Unconditional positivity-preserving and energy stable schemes for a reduced Poisson-Nernst-Planck system

TL;DR

This paper introduces a second order, positivity-preserving, and energy stable numerical scheme for a reduced Poisson-Nernst-Planck system, effectively modeling ionic channels with proven stability and efficiency.

Contribution

The paper develops a novel second order scheme that guarantees positivity and energy stability for the reduced PNP system, with rigorous analysis and numerical validation.

Findings

Scheme is positivity-preserving regardless of time step size

Numerical results confirm accuracy and efficiency

Fast convergence to steady states demonstrated

Abstract

The Poisson-Nernst-Planck (PNP) system is a widely accepted model for simulation of ionic channels. In this paper, we design, analyze, and numerically validate a second order unconditional positivity-preserving scheme for solving a reduced PNP system, which can well approximate the three dimensional ion channel problem.

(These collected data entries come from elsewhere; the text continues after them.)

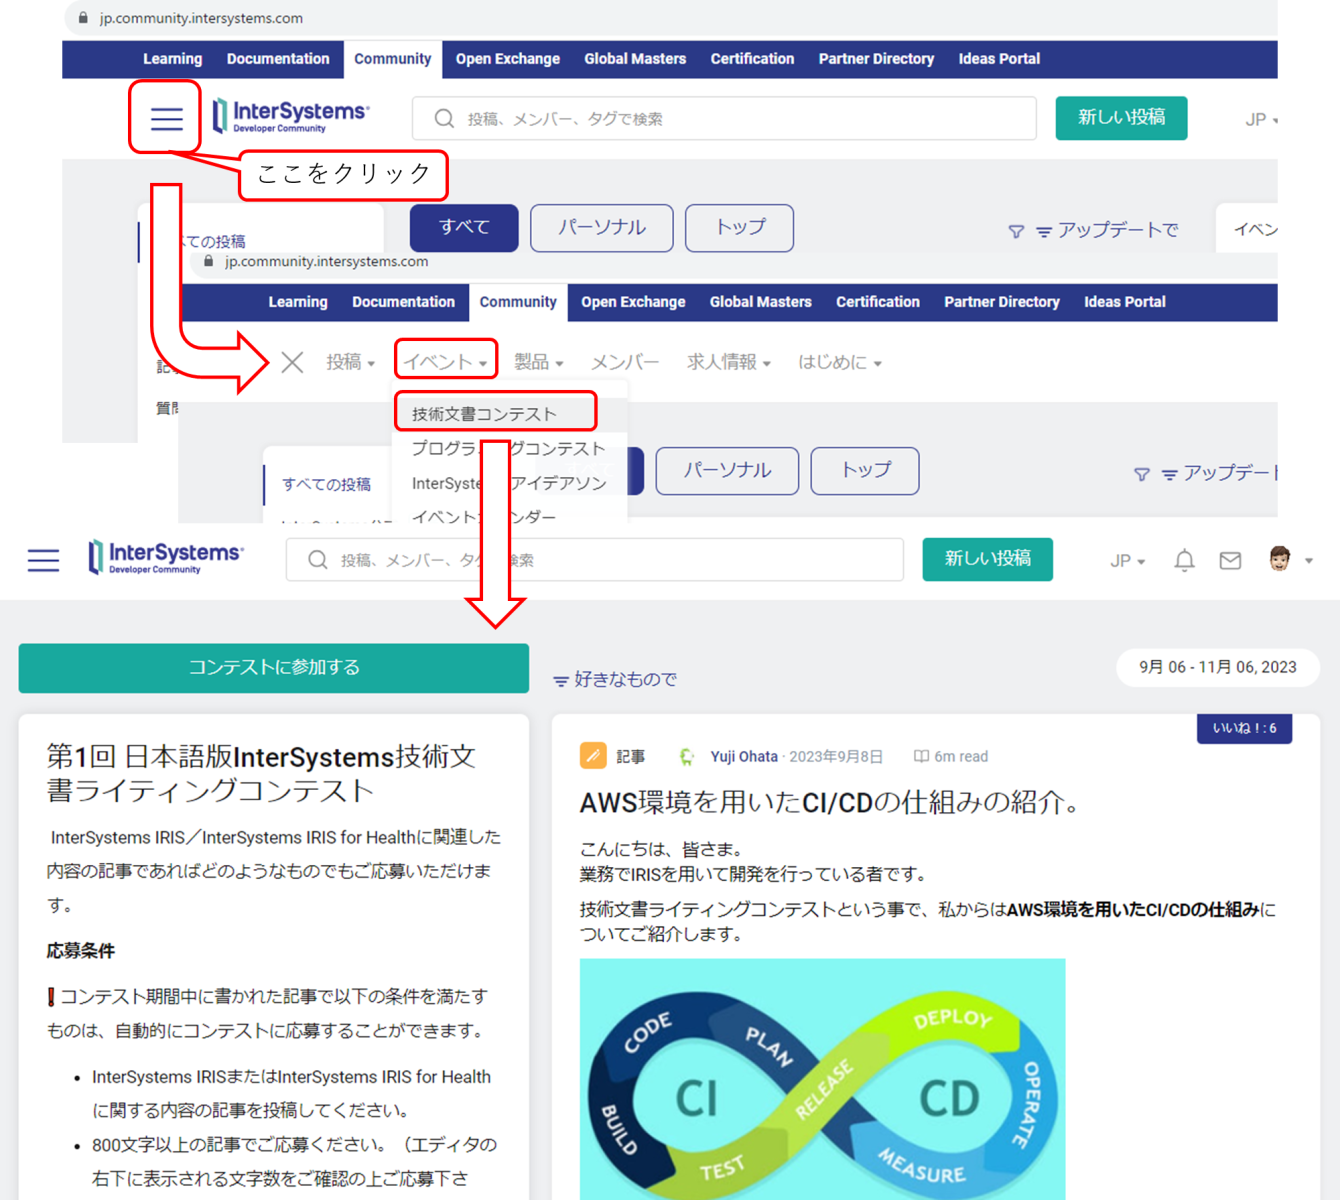Click the コンテストに参加する button
This screenshot has width=1340, height=1200.
pos(273,668)
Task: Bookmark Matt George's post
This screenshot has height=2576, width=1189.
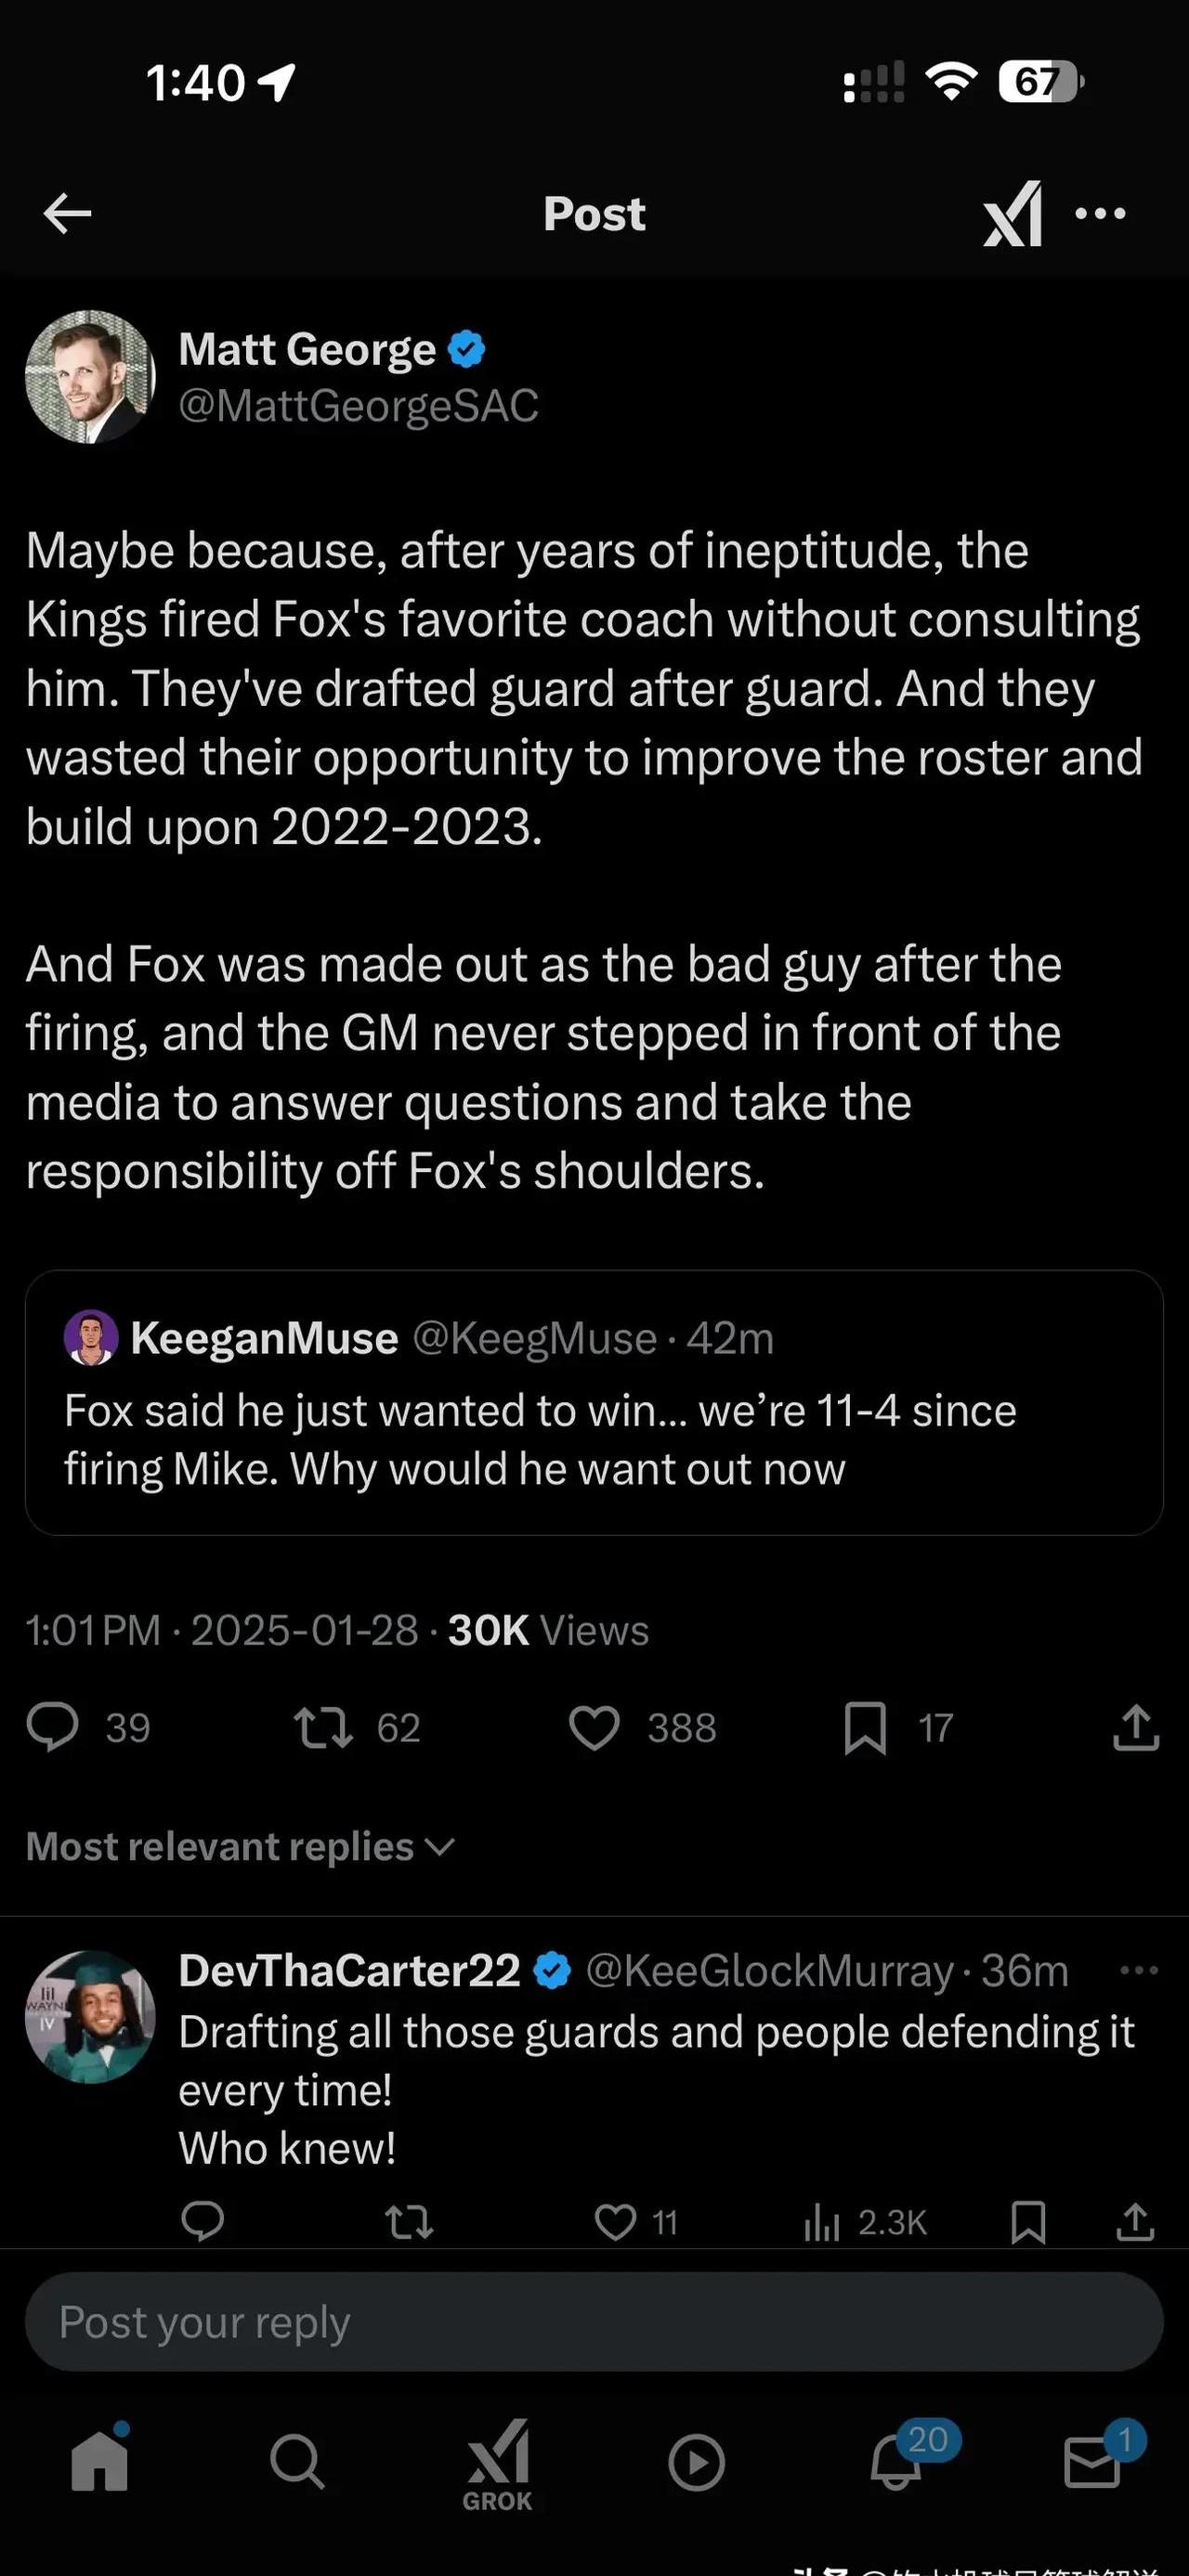Action: (865, 1727)
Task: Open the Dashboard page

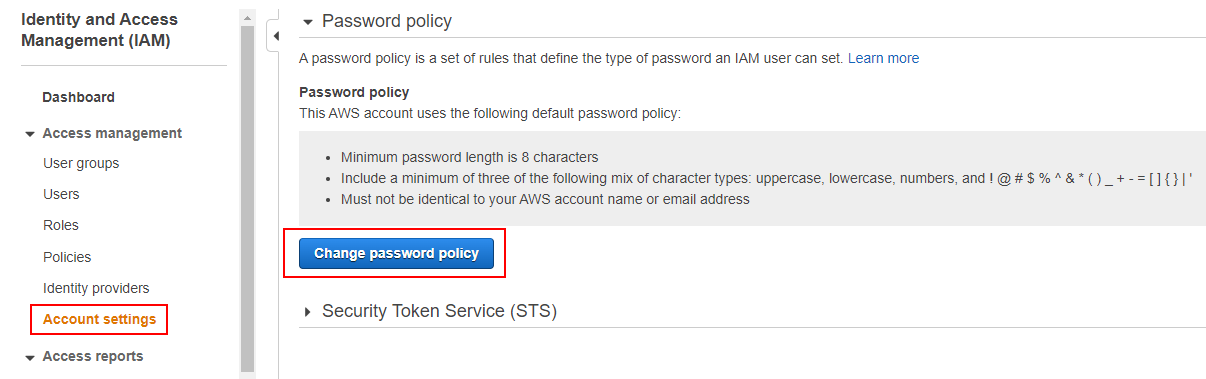Action: tap(78, 97)
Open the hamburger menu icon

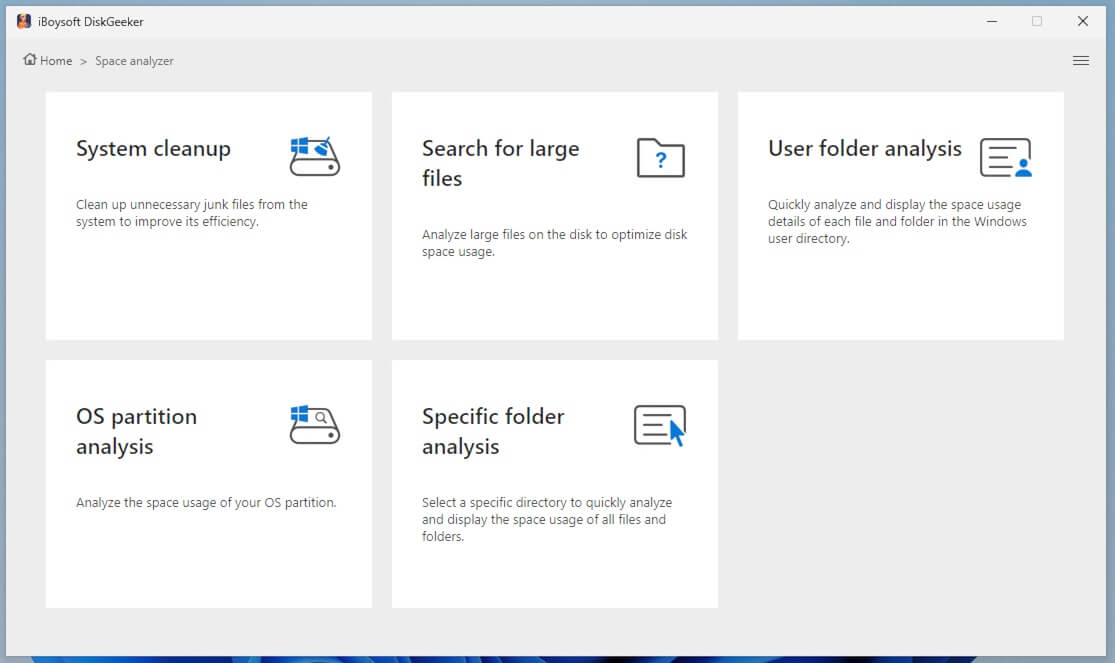coord(1081,60)
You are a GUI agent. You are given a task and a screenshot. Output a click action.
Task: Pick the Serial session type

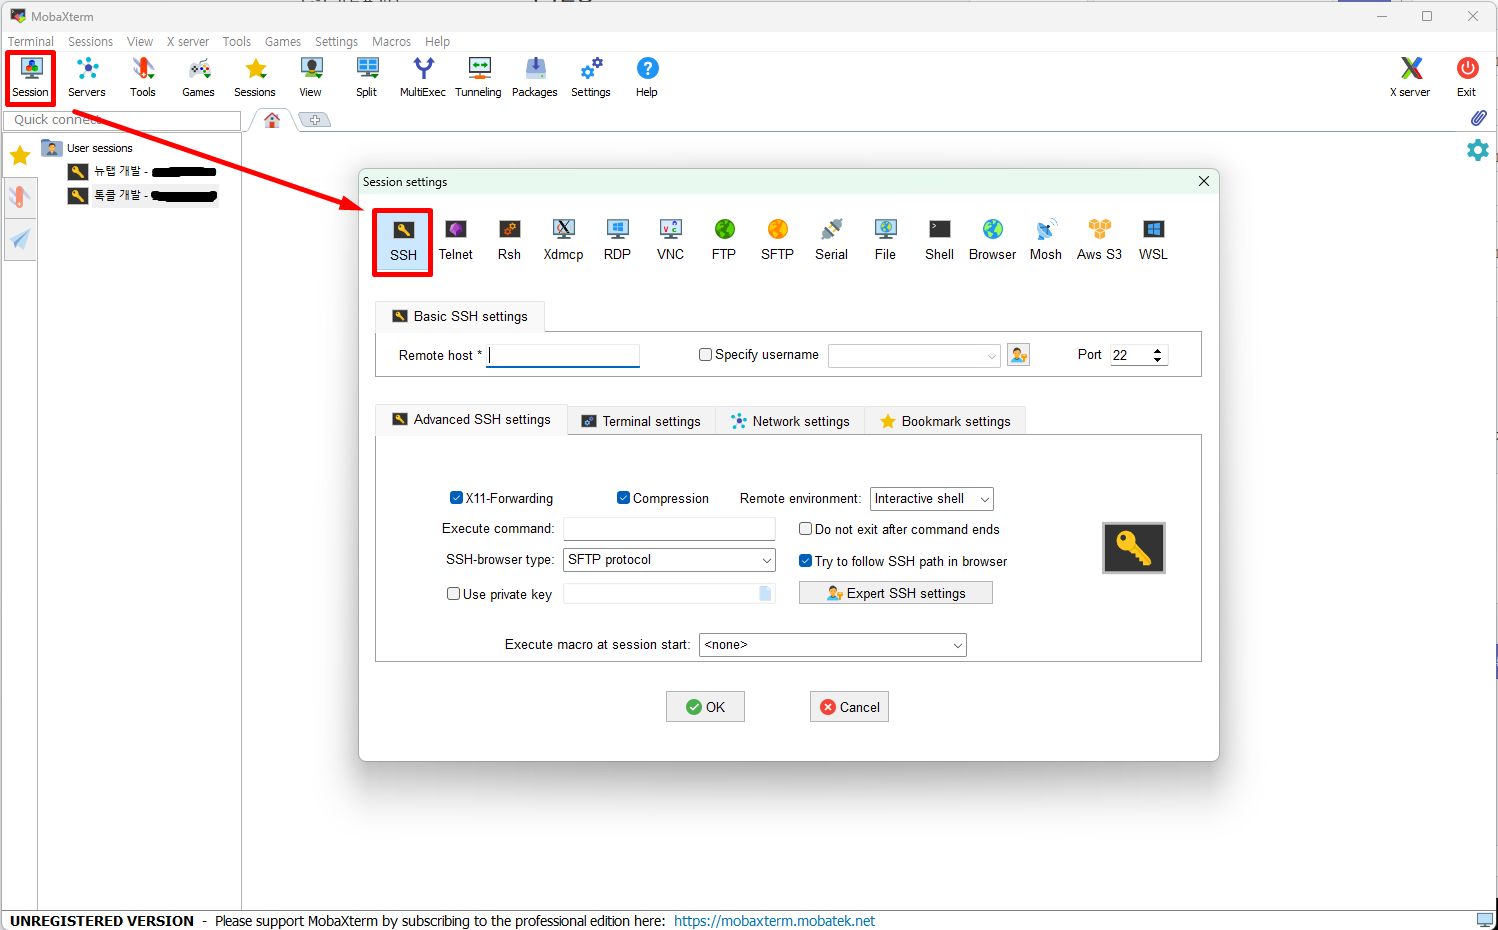[831, 240]
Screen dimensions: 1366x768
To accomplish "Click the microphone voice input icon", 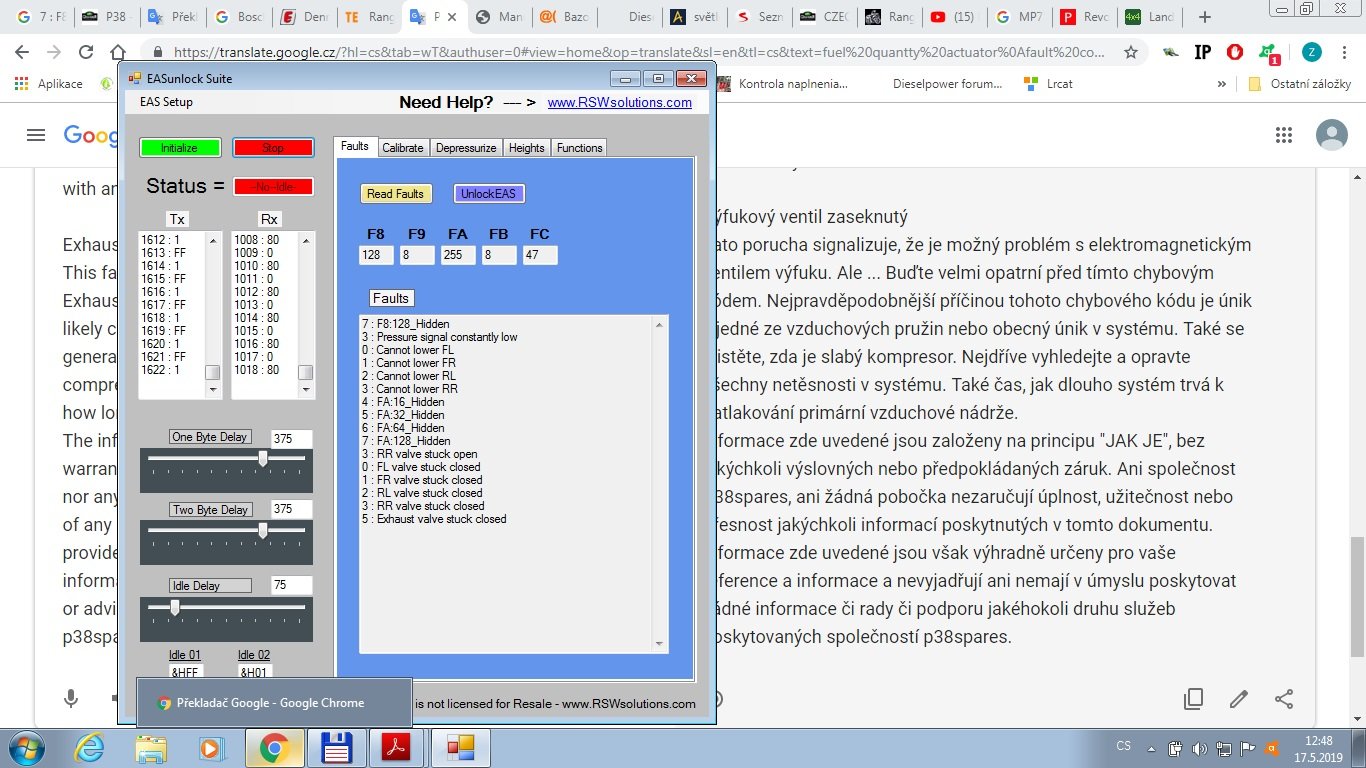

Positivity of numerical solutions is proven to hold true independent of the size of time steps and the choice of the Poisson solver. The scheme is easy to implement without resorting to any iteration method. Several numerical examples further confirm the positivity-preserving property, and demonstrate the accuracy, efficiency, and robustness of the proposed scheme, as well as the fast approach to steady states.